## What you need to do
Where the data below begins, start retyping exactly, and end on the line with "The height and width of the screenshot is (427, 288).", which is included; no picture goes in.
========================================================================
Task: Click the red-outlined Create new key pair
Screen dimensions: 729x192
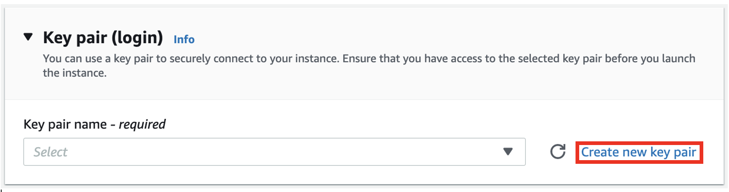Action: click(638, 152)
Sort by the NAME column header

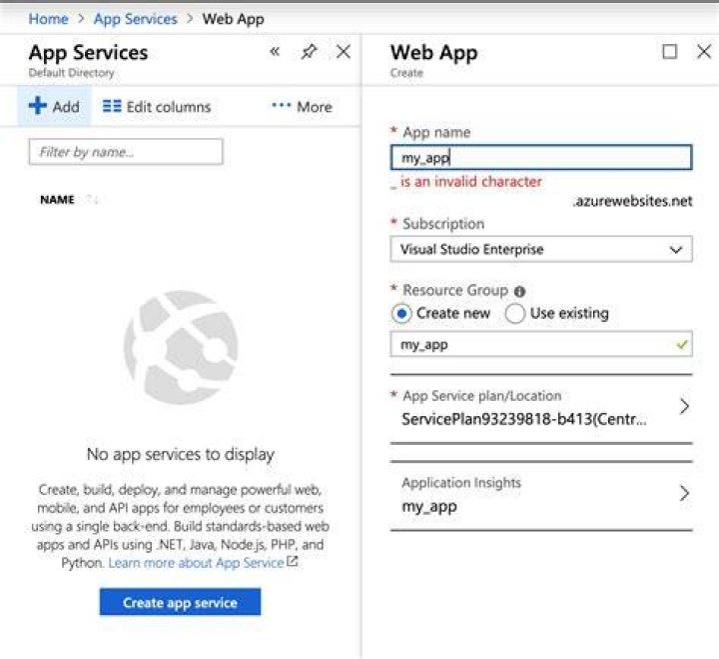(57, 200)
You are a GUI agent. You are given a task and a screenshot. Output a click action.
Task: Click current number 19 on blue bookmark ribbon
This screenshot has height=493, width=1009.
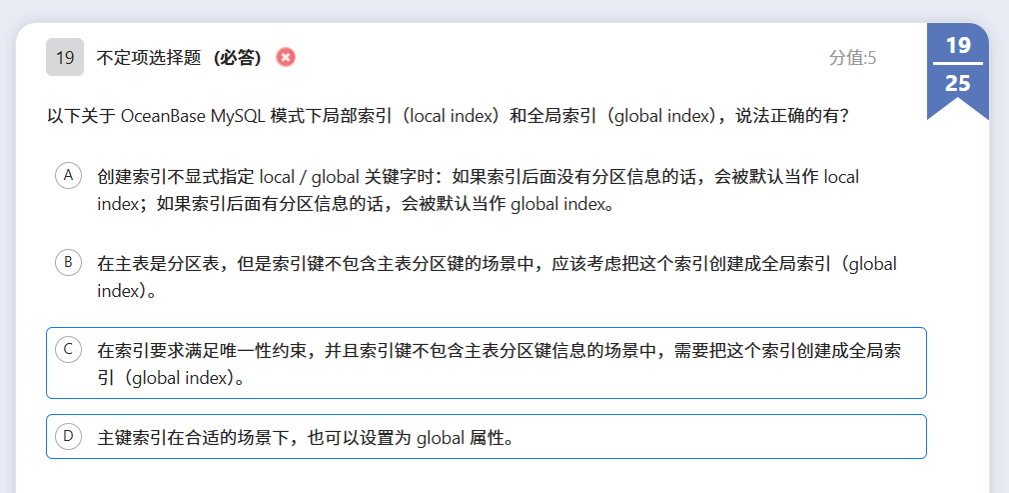(x=957, y=45)
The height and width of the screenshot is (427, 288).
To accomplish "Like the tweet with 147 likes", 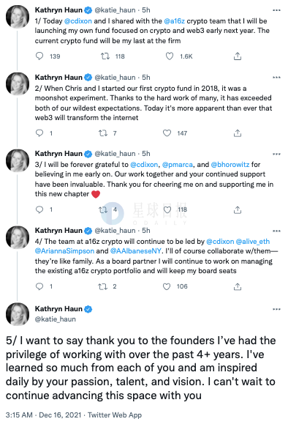I will (167, 133).
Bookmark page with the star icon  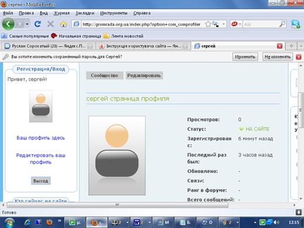(208, 24)
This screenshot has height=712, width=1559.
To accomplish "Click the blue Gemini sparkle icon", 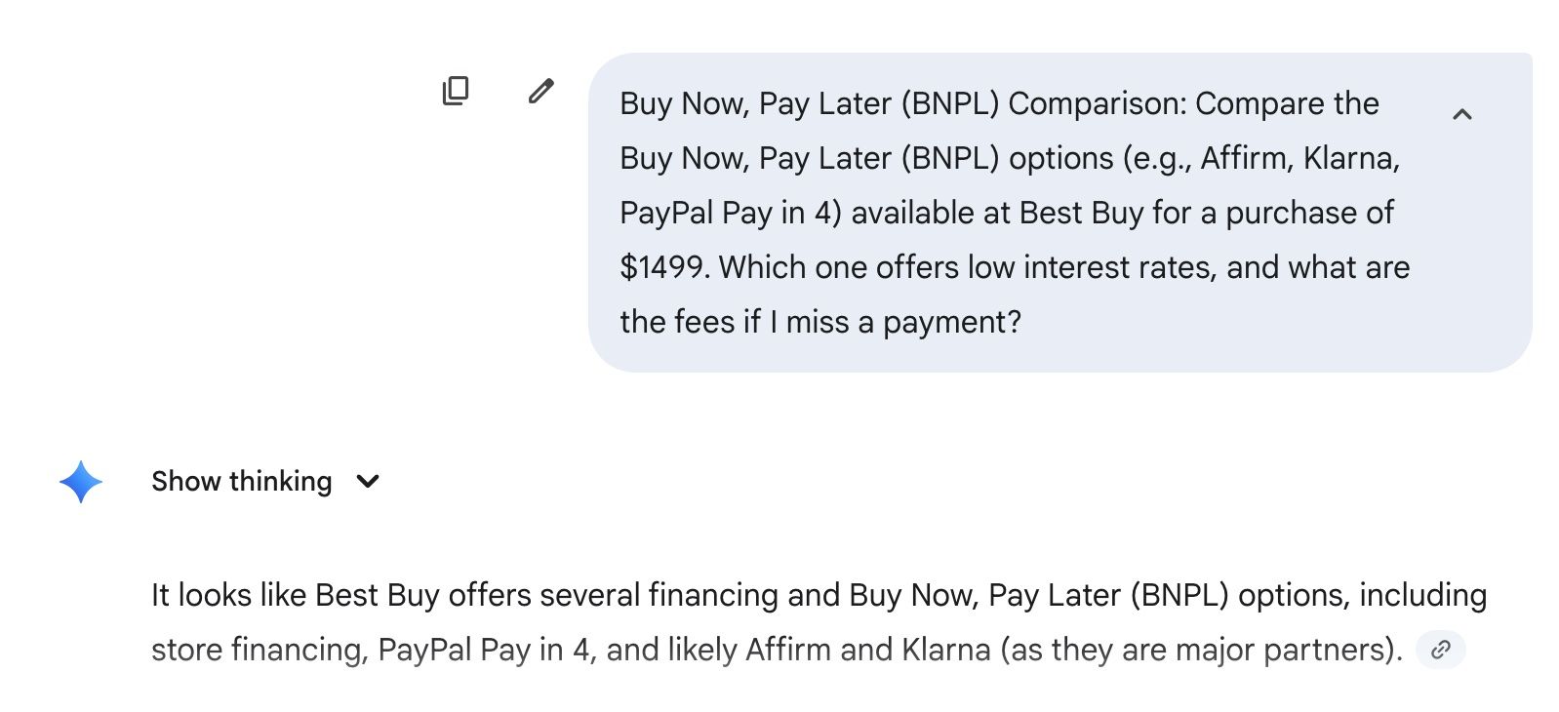I will coord(81,482).
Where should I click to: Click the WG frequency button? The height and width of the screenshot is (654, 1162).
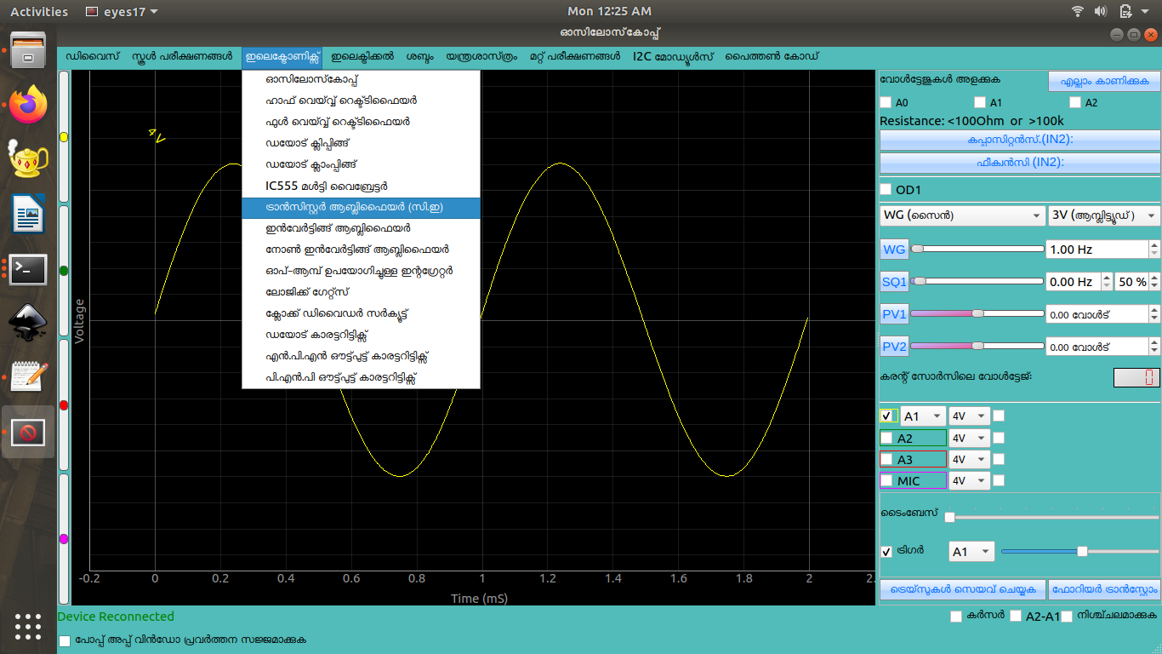pos(894,250)
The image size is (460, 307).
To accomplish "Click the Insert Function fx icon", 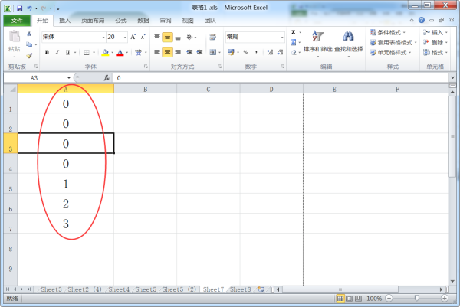I will pos(106,78).
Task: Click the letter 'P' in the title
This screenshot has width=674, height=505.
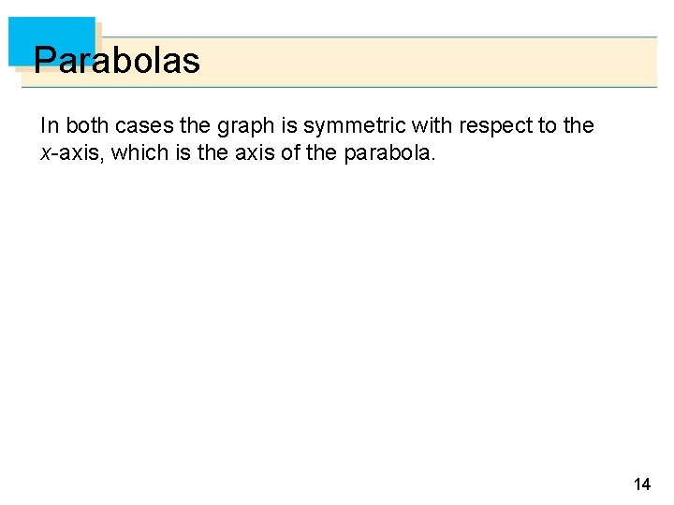Action: (x=45, y=60)
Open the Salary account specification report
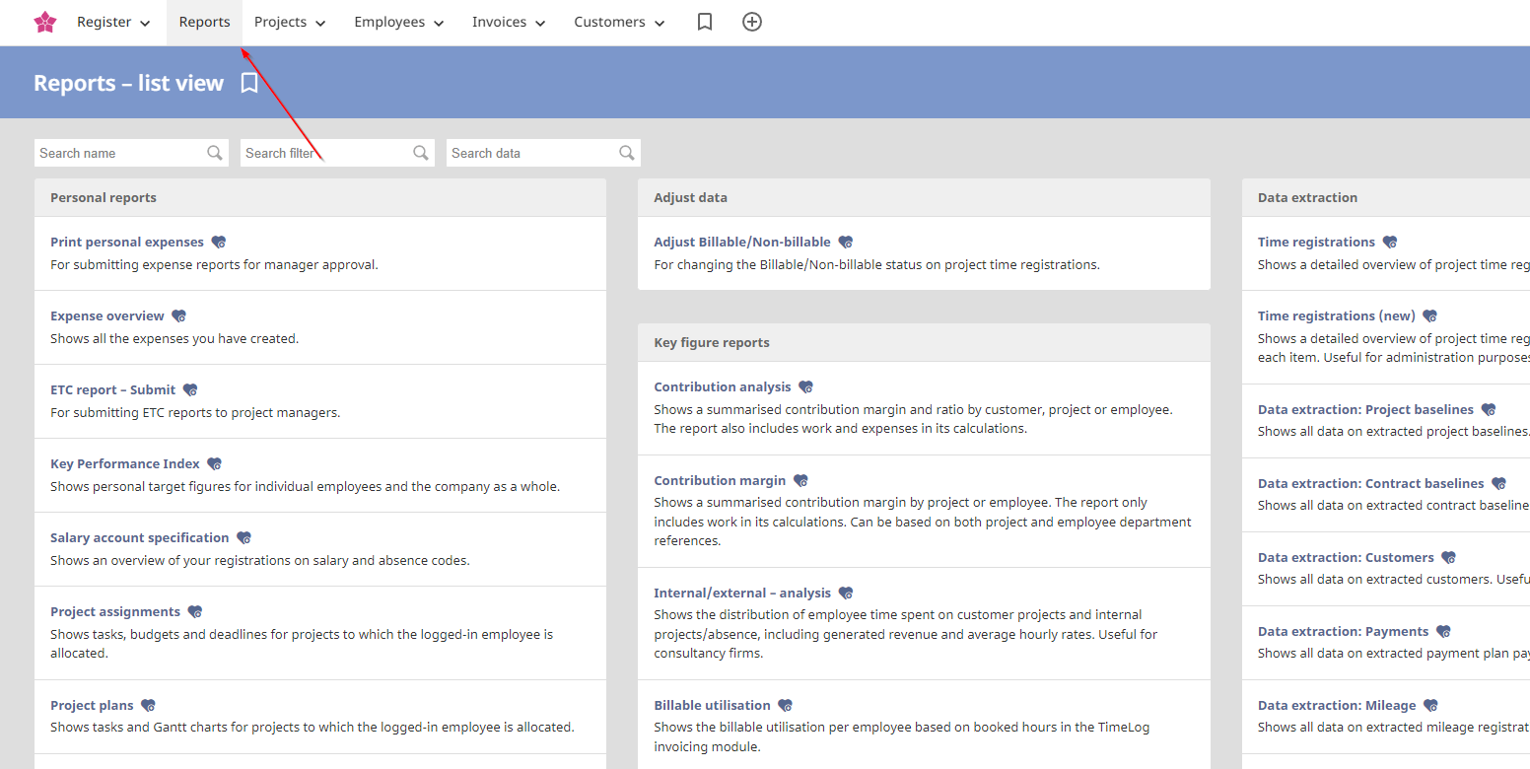This screenshot has height=769, width=1530. [x=139, y=537]
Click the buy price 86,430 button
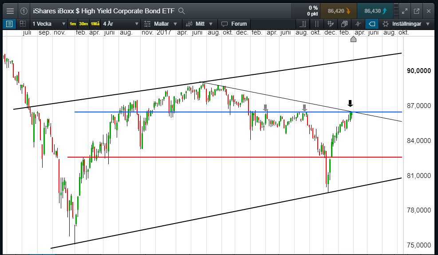The width and height of the screenshot is (438, 255). (x=375, y=11)
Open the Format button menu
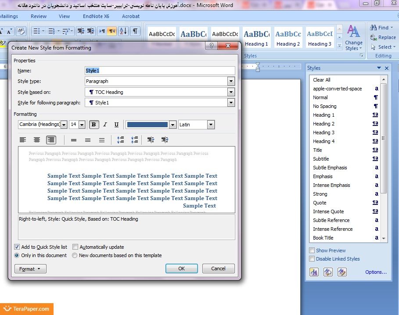Viewport: 399px width, 315px height. point(30,269)
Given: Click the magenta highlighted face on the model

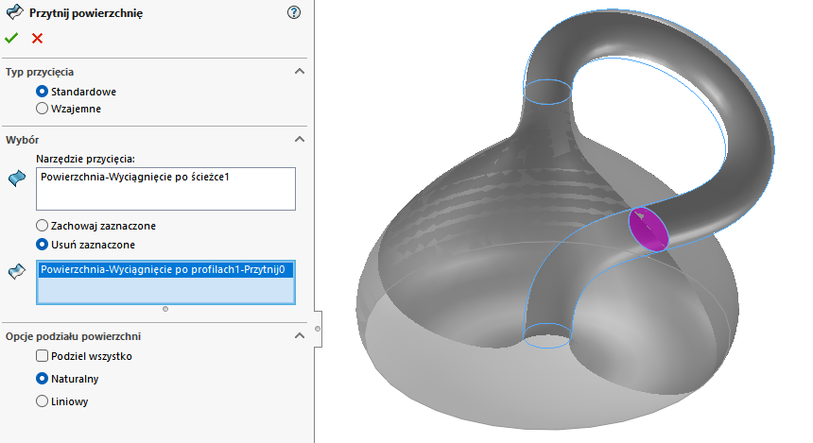Looking at the screenshot, I should point(648,228).
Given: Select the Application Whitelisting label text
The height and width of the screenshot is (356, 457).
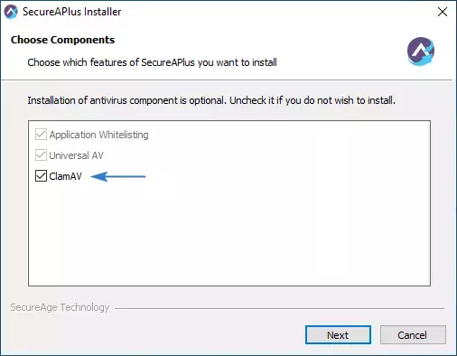Looking at the screenshot, I should pos(98,135).
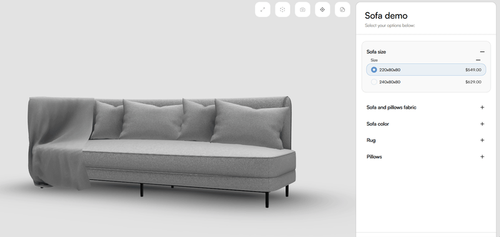
Task: Click the fullscreen expand arrows icon
Action: click(x=263, y=9)
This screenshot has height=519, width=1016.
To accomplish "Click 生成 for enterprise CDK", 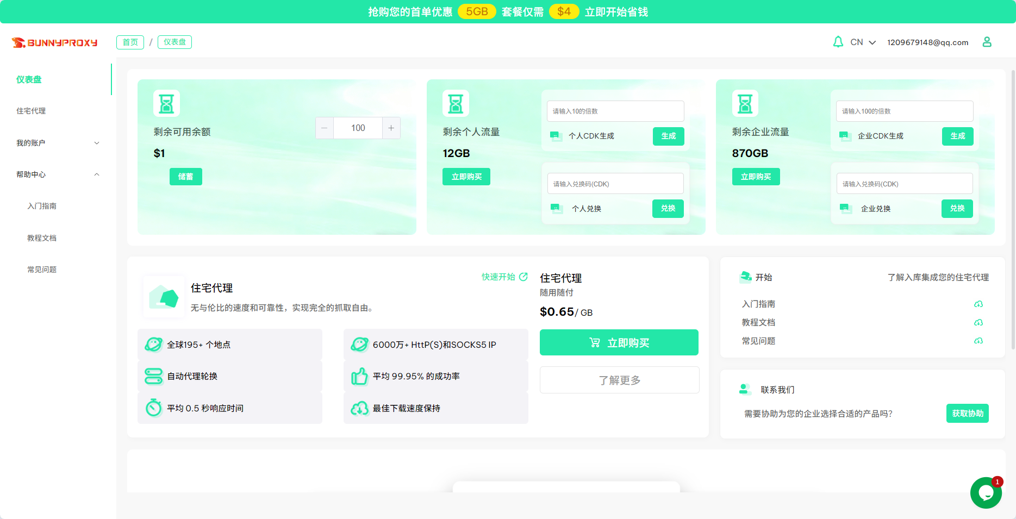I will tap(957, 136).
========================================================================
## Answer space
Task: Click the red-outlined Create new key pair
Screen dimensions: 729x192
Action: click(638, 152)
Sort by the NAME column header

(57, 200)
You are a GUI agent. You are given a task and a screenshot. Output a click action.
Task: Click current number 19 on blue bookmark ribbon
This screenshot has height=493, width=1009.
(x=957, y=45)
The height and width of the screenshot is (427, 288).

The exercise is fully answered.